The Jobs Act of 2012: Balancing Fundamental Securities Law Principles with the Demands of the Crowd
34 Pages Posted: 18 Apr 2012 Last revised: 2 Nov 2014
Date Written: April 12, 2012
Abstract
I examine the JOBS Act of 2012, especially its crowdfunding provisions. In Section II., I discuss the main areas of the JOBS Act, specifically crowdfunding, emerging growth companies, changes to the small issues exemption, and the reporting company threshold. I note a strong shift towards deregulation, in contrast with Sarbanes-Oxley (2002) and the Dodd Frank Act (2010). In Section III., I analyze the principles behind the U.S. securities laws, especially the Securities Act of 1933 and the Securities Exchange Act of 1934. The specific policies examined are as follows: investor protection, market stability, and maintaining the integrity of U.S. capital markets.
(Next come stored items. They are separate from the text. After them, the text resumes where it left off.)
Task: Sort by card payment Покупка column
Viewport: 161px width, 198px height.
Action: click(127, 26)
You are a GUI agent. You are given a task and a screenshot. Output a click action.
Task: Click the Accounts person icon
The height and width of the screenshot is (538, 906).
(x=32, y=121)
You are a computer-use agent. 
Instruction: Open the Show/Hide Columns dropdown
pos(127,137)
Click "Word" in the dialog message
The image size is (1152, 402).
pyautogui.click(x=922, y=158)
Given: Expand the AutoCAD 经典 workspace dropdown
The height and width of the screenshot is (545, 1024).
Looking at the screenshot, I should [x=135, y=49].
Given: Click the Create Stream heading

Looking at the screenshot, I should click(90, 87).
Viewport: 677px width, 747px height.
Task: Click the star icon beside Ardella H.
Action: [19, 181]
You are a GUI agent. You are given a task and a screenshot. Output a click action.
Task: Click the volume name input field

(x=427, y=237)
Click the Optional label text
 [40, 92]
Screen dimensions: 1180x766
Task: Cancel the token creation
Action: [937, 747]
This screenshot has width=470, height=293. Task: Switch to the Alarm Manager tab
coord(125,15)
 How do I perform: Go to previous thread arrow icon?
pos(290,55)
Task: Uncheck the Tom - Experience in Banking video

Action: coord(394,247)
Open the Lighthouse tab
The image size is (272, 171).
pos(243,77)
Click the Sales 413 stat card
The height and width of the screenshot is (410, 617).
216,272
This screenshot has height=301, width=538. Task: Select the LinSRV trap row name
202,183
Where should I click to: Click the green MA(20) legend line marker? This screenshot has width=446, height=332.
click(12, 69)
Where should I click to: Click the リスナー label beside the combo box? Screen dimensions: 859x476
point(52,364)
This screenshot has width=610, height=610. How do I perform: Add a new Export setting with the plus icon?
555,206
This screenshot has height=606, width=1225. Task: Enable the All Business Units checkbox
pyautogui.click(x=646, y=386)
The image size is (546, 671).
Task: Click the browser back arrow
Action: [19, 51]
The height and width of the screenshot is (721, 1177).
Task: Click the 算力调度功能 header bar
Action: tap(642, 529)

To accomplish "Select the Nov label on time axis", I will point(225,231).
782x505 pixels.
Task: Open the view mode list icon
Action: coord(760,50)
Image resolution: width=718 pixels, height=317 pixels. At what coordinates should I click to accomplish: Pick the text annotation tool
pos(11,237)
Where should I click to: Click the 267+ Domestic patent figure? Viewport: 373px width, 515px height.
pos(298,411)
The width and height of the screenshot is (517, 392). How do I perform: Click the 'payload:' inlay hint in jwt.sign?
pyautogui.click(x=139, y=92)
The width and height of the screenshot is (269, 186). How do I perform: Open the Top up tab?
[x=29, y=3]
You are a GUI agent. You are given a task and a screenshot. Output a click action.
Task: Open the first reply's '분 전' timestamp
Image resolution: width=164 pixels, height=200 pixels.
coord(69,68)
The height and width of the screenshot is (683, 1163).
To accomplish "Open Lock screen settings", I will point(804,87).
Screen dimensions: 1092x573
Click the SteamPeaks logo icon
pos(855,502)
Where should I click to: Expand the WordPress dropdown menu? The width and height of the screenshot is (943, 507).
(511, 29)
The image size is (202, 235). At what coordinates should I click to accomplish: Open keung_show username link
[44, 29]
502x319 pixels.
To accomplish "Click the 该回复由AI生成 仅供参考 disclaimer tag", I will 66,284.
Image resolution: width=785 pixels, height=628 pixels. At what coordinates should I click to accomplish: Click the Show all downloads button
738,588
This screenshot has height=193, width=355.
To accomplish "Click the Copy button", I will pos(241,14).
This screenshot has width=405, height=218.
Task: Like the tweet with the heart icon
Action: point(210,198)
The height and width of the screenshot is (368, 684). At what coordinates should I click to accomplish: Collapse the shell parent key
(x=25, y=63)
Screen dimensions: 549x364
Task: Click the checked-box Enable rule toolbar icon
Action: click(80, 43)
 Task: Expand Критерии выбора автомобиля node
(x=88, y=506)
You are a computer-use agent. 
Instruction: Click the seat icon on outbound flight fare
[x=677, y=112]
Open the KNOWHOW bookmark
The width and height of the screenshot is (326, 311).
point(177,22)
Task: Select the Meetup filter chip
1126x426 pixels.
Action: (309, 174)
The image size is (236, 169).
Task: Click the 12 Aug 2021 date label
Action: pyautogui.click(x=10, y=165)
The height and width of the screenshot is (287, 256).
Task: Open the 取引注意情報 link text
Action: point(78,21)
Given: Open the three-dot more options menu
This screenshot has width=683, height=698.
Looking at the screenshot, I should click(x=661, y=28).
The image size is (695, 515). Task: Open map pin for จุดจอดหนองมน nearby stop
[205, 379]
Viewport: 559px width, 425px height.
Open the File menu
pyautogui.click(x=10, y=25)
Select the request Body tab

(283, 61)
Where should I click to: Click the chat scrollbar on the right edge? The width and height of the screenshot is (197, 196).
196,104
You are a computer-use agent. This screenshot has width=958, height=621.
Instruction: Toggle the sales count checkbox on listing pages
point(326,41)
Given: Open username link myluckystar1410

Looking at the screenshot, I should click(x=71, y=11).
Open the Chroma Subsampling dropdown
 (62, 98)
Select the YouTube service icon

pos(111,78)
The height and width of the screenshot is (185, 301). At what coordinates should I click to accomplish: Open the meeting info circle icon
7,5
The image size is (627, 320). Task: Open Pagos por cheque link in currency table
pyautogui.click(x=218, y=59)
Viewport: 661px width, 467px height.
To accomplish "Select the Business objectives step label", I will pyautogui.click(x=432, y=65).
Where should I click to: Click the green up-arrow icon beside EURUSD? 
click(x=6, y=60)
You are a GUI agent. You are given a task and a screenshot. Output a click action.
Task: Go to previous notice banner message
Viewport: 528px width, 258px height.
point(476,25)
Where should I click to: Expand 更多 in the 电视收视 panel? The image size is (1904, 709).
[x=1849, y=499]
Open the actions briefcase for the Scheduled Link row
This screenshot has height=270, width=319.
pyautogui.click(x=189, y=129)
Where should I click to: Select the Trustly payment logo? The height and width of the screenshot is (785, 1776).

With regards to specific provisions of the JOBS Act, I ask whether the benefits of the JOBS Act, most notably the potential for economic growth, exceed its risks, including an increased risk of fraud and increased market uncertainty. In Section IV., I explain equity-based crowdfunding as a new and unique model for raising capital. I examine elements of the crowdfunding structure, namely a relatively small amount of money raised from a large number of individuals, many of whom are non-accredited. I examine the wisdom of the crowd theory, question the continued need for accreditation requirements, and note the crowd's proclivity towards funding social good projects, with potential or significant positive externalities on the community. I conclude that although the JOBS Act contains a swath of measures limiting government oversight of this new market, these risks are outweighed by the substantial economic benefits that accompany the destruction of market entry barriers to the entrepreneur.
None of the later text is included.